S’intéresser à la sexualité d’un autre, c’est une intrusion possible dans son intimité. Comment alors proposer aux personnes un espace collectif d’expression, protégé et attentif ?


L’animation, confiée à deux intervenants au moins, repose sur les règles de fonctionnement    habituelles des groupes de parole : confidentialité, liberté de silence et de parole… Le groupe de parole n’étant pas un lieu d’analyse, les expériences personnelles ne sont pas abordées.

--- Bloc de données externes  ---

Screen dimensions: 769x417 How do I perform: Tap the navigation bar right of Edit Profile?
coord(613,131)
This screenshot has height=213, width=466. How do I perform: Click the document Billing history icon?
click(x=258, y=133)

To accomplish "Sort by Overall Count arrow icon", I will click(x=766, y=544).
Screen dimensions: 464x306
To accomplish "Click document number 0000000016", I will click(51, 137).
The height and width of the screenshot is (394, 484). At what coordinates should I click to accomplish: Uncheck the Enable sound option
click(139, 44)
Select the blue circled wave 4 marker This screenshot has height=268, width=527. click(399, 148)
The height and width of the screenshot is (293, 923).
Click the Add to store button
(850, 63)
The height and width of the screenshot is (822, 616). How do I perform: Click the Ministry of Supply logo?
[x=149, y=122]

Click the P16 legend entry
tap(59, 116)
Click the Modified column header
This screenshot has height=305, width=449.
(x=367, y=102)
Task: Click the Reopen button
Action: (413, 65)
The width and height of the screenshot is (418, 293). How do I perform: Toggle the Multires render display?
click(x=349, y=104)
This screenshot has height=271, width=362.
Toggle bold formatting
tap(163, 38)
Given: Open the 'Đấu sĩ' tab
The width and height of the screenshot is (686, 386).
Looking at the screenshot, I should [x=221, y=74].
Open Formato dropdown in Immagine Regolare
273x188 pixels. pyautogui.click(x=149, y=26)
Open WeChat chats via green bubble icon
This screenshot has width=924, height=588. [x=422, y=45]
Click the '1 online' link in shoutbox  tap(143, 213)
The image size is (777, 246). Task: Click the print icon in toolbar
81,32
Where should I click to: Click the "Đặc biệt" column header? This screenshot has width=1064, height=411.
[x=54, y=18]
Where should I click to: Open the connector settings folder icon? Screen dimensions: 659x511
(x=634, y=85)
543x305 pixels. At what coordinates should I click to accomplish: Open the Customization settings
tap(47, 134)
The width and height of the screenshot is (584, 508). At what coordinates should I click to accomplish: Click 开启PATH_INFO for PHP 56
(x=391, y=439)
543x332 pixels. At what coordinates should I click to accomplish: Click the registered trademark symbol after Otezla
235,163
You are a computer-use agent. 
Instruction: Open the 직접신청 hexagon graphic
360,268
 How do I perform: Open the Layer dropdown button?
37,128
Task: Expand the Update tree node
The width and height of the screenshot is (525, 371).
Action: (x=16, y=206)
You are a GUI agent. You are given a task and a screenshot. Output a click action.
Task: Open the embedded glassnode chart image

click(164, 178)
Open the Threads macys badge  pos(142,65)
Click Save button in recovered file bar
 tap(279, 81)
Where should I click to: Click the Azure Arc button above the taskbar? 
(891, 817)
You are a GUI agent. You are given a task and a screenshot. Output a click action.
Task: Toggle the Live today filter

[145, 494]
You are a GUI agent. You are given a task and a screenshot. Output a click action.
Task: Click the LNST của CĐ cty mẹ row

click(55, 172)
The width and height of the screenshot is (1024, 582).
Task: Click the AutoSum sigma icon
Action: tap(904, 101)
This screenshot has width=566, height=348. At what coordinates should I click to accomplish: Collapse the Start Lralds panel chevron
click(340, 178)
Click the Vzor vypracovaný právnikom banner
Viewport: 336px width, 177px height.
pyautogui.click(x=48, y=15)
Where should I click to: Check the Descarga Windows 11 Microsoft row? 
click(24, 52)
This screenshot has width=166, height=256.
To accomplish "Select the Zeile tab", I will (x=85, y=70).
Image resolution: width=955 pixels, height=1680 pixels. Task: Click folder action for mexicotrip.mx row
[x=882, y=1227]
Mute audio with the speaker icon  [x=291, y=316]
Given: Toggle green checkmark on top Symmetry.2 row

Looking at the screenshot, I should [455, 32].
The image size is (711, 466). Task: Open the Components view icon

La question de la participation volontaire n’est pas simple à traiter, les personnes ont souvent       besoin d’avoir une idée précise du contenu et de la forme de l’intervention pour pouvoir exercer leur libre choix. Une réponse possible : faire précéder la participation volontaire au groupe de parole par des séances d’information obligatoires avec la possibilité pour les personnes de rester en retrait.


La composition des groupes requiert une attention particulière en tenant compte de l’âge, des     niveaux de compréhension, des risques d’isolement. La dynamique collective peut être favorisée en alternant la composition des groupes : commencer par des groupes non mixtes pour traiter du fonctionnement du corps, avant d’introduire une mixitégarçon-fille ou homme-femme."


"Mettre à distance les représentations des professionnels


L’accompagnement de la dimension sexuelle ne se limite pas aux personnes handicapées, mais implique également d’associer les parents et les professionnels. Pour ces derniers, la formation est essentielle, il est également nécessaire de leur ménager des espaces de réflexion et d’analyse de la pratique. L’enjeu : les aider à trouver la bonne distance."